Case 4: Ben Horowitz

And finally, here’s Ben Horowitz from his new book The Hard Thing About Hard Things:

Whenever I meet a successful CEO, I ask them how they did it. Mediocre CEOs point to their brilliant strategic moves or their intuitive business sense or a variety of other self-congratulatory explanations. The great CEOs tend to be remarkably consistent in their answers.
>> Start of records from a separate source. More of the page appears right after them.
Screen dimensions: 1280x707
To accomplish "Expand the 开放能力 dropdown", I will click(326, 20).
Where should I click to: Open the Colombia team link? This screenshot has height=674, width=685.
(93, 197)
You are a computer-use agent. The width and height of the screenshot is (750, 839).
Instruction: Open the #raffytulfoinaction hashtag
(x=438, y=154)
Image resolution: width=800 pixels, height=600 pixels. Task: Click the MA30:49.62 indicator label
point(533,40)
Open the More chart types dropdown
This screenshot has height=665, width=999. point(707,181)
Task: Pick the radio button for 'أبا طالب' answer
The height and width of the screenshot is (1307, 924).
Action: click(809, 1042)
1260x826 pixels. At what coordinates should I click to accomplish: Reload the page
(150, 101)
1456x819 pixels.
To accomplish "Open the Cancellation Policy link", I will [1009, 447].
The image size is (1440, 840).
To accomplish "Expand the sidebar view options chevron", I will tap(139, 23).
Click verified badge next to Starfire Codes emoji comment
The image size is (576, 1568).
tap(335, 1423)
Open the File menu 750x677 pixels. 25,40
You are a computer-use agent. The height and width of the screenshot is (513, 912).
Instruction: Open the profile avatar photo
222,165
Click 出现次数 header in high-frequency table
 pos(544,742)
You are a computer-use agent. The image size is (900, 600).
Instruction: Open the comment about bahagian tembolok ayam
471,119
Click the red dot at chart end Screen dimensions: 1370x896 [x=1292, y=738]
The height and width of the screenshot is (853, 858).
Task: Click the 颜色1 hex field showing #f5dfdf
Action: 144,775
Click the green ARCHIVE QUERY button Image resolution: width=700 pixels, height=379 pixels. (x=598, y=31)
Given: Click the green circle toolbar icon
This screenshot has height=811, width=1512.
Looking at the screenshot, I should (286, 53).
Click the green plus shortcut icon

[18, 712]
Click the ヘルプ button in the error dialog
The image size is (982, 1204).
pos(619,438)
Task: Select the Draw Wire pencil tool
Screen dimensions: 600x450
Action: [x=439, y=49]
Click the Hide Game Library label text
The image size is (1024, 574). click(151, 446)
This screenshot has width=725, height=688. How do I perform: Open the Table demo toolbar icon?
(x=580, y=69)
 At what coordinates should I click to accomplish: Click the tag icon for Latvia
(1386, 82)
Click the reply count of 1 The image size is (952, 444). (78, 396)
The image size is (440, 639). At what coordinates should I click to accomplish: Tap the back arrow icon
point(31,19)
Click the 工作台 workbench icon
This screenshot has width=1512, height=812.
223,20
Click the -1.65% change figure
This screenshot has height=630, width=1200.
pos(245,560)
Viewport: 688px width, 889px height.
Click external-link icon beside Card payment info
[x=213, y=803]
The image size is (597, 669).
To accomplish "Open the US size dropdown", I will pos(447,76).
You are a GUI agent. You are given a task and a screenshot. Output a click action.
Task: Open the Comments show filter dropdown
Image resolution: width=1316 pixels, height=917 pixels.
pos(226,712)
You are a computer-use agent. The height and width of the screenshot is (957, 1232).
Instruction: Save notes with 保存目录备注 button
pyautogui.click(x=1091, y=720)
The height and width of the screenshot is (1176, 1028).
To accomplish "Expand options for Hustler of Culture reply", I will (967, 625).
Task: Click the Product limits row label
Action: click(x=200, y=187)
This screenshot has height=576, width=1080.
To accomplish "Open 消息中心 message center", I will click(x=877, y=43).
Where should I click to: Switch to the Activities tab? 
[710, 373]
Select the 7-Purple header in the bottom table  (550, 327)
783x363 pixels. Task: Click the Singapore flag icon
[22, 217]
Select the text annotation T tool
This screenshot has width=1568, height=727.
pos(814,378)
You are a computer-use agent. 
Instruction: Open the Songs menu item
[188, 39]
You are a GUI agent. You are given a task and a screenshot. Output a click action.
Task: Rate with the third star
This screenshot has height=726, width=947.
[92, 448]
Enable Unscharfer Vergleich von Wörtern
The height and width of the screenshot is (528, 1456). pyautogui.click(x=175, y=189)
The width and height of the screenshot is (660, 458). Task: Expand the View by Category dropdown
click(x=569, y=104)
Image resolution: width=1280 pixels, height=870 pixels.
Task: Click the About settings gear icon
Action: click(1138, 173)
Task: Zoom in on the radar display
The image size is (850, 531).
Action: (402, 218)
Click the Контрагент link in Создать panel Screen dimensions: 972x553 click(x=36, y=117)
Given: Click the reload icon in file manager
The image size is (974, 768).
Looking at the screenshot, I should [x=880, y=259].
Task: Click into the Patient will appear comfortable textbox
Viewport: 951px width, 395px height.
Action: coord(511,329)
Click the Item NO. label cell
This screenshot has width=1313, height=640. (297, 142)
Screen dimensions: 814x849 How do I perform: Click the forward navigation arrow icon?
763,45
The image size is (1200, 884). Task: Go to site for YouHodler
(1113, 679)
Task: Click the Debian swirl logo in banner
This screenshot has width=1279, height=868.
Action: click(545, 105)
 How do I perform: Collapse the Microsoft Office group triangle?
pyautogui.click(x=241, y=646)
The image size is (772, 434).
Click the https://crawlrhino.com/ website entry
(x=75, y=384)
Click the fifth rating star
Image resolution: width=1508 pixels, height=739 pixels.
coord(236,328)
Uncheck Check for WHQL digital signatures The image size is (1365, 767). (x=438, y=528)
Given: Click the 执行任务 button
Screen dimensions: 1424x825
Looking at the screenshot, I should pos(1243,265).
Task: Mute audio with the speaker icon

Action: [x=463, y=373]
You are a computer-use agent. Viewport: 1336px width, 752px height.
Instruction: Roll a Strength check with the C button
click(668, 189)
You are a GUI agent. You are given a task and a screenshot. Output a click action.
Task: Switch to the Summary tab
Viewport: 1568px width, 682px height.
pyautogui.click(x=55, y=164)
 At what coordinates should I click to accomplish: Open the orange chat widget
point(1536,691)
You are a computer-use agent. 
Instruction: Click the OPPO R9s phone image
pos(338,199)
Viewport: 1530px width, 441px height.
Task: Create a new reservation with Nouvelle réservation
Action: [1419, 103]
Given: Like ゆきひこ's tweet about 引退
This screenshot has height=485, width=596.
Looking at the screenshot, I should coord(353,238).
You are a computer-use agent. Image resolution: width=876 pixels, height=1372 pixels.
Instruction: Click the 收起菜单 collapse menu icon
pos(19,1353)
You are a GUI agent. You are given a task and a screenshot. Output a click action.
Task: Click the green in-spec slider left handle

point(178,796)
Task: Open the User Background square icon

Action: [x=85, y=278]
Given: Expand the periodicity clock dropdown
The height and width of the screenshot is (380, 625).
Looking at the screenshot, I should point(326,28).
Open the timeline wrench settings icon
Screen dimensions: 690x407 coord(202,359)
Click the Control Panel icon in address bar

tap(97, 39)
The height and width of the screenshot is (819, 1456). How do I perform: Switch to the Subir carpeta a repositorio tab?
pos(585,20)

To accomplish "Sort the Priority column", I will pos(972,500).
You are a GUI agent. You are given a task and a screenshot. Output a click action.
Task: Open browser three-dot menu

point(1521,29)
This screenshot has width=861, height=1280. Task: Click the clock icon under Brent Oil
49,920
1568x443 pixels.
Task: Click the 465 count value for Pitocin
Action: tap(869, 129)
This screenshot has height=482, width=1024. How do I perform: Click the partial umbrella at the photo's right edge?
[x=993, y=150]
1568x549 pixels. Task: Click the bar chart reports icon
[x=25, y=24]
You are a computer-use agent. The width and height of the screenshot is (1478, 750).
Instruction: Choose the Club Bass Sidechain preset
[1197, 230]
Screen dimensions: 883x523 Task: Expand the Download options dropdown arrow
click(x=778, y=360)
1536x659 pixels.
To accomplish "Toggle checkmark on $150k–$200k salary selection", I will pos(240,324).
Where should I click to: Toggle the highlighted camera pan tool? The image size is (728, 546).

They all say, “I didn’t quit.

The Secret is That There Are No Secrets

The Cloakroom and Saddleback Leather are selling quality.  But the same is true if your point of difference is being the lowest cost option – you still have to pursue that end fanatically, doing more than anyone else is willing to do to cut costs.

The secret to being different is that you have to do the work that others are unwilling to do.

When it comes to innovation, there aren’t many secrets here either.  It’s a bit like losing weight.  If you want to lose weight, you need to do some combination of taking in fewer calories while burning more.  In other words, eat less and exercise more.

If someone tries to sell you a diet that involves anything other than those two things, it’s a sham.

It’s the same with innovation.  If you want to innovate, you have to try more stuff.  This sounds simple (just like “eat less” sounds simple), but it’s not easy.

You have to do the work.  In the case of innovation, the work involves engaging the people you work with, experimenting, and figuring out how to scale what works, while learning from what doesn’t.

That’s The Innovation Loop:



If you actually think about how to do this within your organisation, you’ll realise that it leads to profound changes.  That is why people look for a shortcut.

Or a secret.

I’ll give you the secret: there are no secrets.

You just have to do the work.

(the cartoon is from Hugh MacLeod’s Daily Newsletter – subscribing to it is worthwhile)

Student and teacher of innovation - University of Queensland Business School - links to academic papers, twitter, and so on can be found here.

Please note: I reserve the right to delete comments that are offensive or off-topic.

9 thoughts on “The Secret is That There is No Secret

  1. Excellent analysis Tim. As I continue to argue, this willingness to do what others won’t, ability to think what others can’t, and do things better than anyone else understands – this is the magic – rather than a secret – of competitive innovation.

    It’s magic because the natural desire to go to places that others fear to tread is automatically an advantage.

    You may do the dirty, difficult jobs that other people try to avoid, or you may see the value in solving a problem that others cannot see from their safe jobs and big titles.

    They are busy trying to manage their careers, stay focused and maintain growth but you, the innovator, you want to solve something that matters, and you’re willing to create a better solution and do work others won’t.

  2. Great commentary Tim. How many ‘overnight successes’ have been plugging away and the same innovation for years, only to be hailed when they come into the spotlight? And how many need the persistence that underpins being reborn after failure the first or second time around? This is one of the objections I have to the liberal use of ‘disruptive’ when talking about innovation. While truly disruptive innovation is possible, it is usually only seen to be disruptive after the event and implies an easy way to unseat the powerhouse incumbent players. The truth is that disruptive innovation takes years of persistence to achieve, not a magical idea that makes all that hard work unnecessary…

    Bravo. Great message.

    • You’ve made a couple of great points TIm. First off, the 10 year overnight success is definitely more common than most people realise. And second, you’re absolutely right that disruptive innovations are necessarily obviously so at the outset. Of course, I know you’re speaking from experience there too!